Test sierologici, Pregliasco: “Non dà patentino di immunità, non ha senso renderlo obbligatorio”

Il test sierologico “non ci può dare un patentino” di immunità. Per il personale scolastico non avrebbe avuto senso “renderlo obbligatorio, non c’è bisogno”. A sottolinearlo è stato il virologo Fabrizio Pregliasco, intervenendo su La7 a ‘L’aria che tira’.

Questo screening “è più un elemento complementare in relazione alla sorveglianza”, sottolinea commentando  i dati che rilevano una bassa adesione degli insegnanti e operatori del settore.

Il tampone e il test sierologico, chiarisce, “sono due test complementari.
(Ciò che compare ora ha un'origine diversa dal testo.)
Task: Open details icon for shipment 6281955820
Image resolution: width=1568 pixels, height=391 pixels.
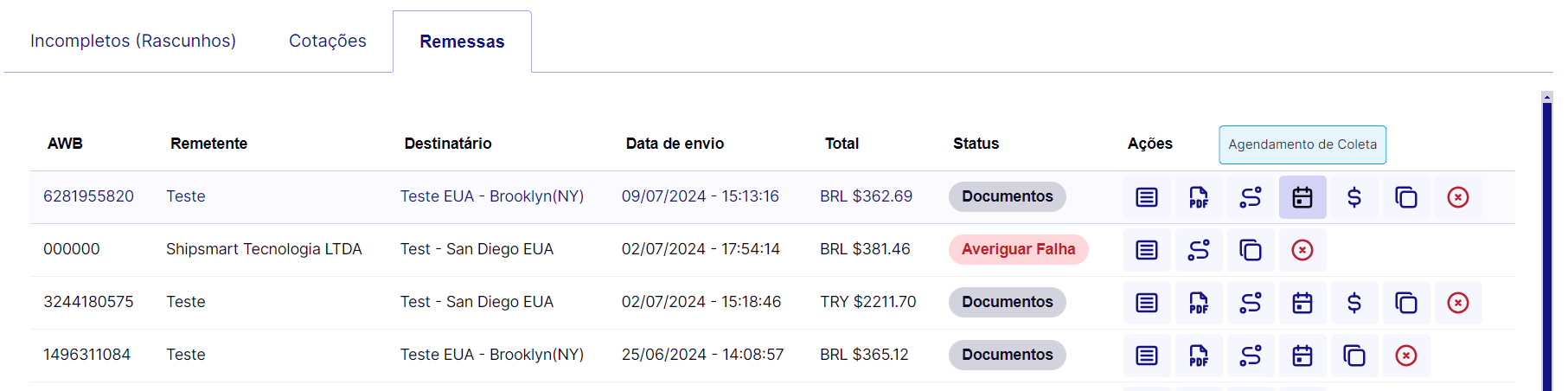Action: (1147, 197)
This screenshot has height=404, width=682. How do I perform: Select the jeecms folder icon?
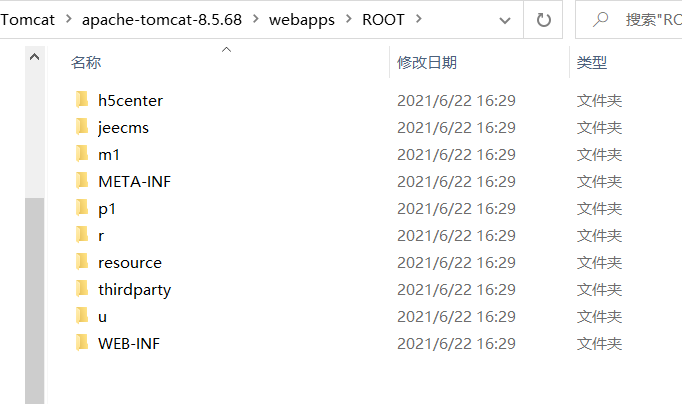click(x=82, y=127)
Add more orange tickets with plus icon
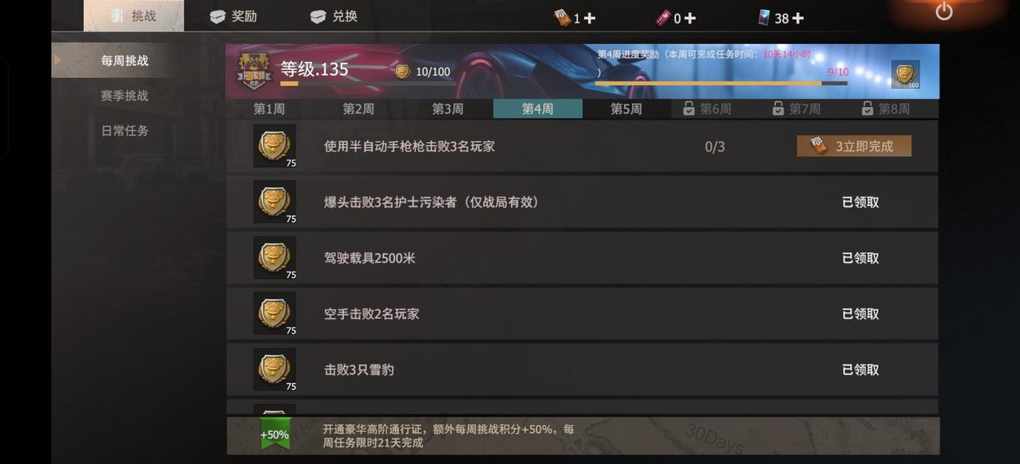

Il tampone è utile per determinare se nel momento esatto in cui si fa un soggetto è contagioso e in fase di malattia attiva. L’indagine sierologica ci dà  un’idea della storia passata, perché si positivizza dopo 14 giorni dall’infezione”.

L’interesse per questa valutazione a tappeto, dunque, “è quello di avere un’idea della distribuzione dei soggetti che si sono ammalati in passato fra questo personale. Credo che sia un’opportunità per il singolo cittadino – prosegue Pregliasco – per avere occasione di verificare se si è ammalato in passato e avere un momento di riflessione. Ovvio che non c’è bisogno che sia obbligatorio, perché non dà un patentino”, conclude.